Sin duda, es un correcto diagnóstico, donde seguramente en su propia experiencia laboral como profesor ha tenido que experimentar la tensión entre la homogeneidad y el respeto a la diversidad. El ministro señala en su argumentación: “Tenemos que lograr recoger la diversidad, los enfoques de género, la aceptación de la disidencia, la sustentabilidad, el medio ambiente”.
Todo ello es cierto, cada uno de los elementos mencionados deberán ser incorporados o al menos reforzados en los programas de estudios, para hacer de la diversidad algo normal o, como se ha dicho de otras exigencias, “una costumbre”. No obstante esta importante tarea, ella no bastará si no va acompañada de un proceso de desinstalación de una cultura de evaluación homogeneizadora.
Todos los sistemas educativos requieren de procesos evaluativos permanentes para conocer niveles de logros y establecer desde sus datos nuevos desafíos, pero estos procesos evaluativos no pueden generar distorsiones tales al sistema que hagan de ellos un fin en sí mismo, donde los planes de trabajo de los establecimientos escolares y la acciones que se realizan en las aulas, se ordenan a lograr el mayor puntaje en estas pruebas nacionales o internacionales. Ello, no por un afán competitivo, sino por la errónea presión sobre las profesoras y profesores, de que sus resultados son la medida de la “calidad” de su trabajo y que, además, miden “todo” lo que se debe enseñar.
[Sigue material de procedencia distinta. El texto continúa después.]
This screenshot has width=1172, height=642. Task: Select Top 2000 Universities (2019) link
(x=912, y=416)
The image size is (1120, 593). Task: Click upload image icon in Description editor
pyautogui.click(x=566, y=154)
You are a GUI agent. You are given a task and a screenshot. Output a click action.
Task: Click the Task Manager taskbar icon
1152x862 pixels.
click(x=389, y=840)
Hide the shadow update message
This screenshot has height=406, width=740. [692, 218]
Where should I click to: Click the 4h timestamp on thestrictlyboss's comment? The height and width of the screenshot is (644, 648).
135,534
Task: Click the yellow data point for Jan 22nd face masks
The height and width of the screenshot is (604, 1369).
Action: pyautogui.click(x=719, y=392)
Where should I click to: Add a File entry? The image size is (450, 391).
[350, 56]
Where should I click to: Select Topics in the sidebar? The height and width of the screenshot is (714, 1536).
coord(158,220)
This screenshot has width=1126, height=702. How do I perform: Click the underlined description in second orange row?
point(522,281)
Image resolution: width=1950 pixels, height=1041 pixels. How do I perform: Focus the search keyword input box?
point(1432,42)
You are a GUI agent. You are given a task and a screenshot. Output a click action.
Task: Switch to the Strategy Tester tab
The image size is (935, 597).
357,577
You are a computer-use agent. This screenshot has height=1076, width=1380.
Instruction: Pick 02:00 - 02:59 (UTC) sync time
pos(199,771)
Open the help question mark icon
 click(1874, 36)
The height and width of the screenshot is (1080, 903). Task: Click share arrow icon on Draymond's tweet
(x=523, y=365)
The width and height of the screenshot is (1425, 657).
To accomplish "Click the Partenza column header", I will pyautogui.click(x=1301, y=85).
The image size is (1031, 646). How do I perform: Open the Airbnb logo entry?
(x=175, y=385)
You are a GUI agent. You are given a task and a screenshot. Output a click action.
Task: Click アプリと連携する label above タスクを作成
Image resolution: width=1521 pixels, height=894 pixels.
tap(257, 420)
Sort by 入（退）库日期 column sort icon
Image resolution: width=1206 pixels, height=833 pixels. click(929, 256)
Chile ha avanzado en la instalación de un discurso de respeto a la diversidad, mediante la promulgación de una Ley de Inclusión Escolar (N° 20.845), pero mientras no se realice un cambio significativo en el Sistema de Medición de la Calidad de la Educación (SIMCE) se vivirá una tensión entre un sistema centralizado y homogéneo de medición que choca con el discurso de la inclusión que invita a la presencia, el reconocimiento y la pertinencia con relación a quien es diferente.
Para no abundar en las temáticas ya identificadas por el ministro, un claro ejemplo de esta tensión es la que viven las escuelas que atienden a las niñas, niños y adolescentes que llegan del extranjero con sus familias a vivir a nuestro país. Si bien las normas de inclusión hacen que las escuelas los matriculen, lo que luego realmente viven en sus espacios escolares es un proceso de asimilación, donde ellas y ellos deben adaptarse a lo que el establecimiento les exige para que luego rindan en las pruebas estandarizadas. No hay un respeto a sus ritmos, ni a sus culturas.
Romper la tensión entre trato homogéneo y respeto a la diversidad, en función de esta última, no es tarea fácil, ya que implica cambios en los programas de estudios y mayores espacios para la consideración de los territorios; pero, por sobre todo, una formación de los futuros profesores con una modalidad de trabajo diferente y de un perfeccionamiento desde la experiencia (desde abajo y desde adentro) a todas y todos las profesoras y profesores en ejercicio.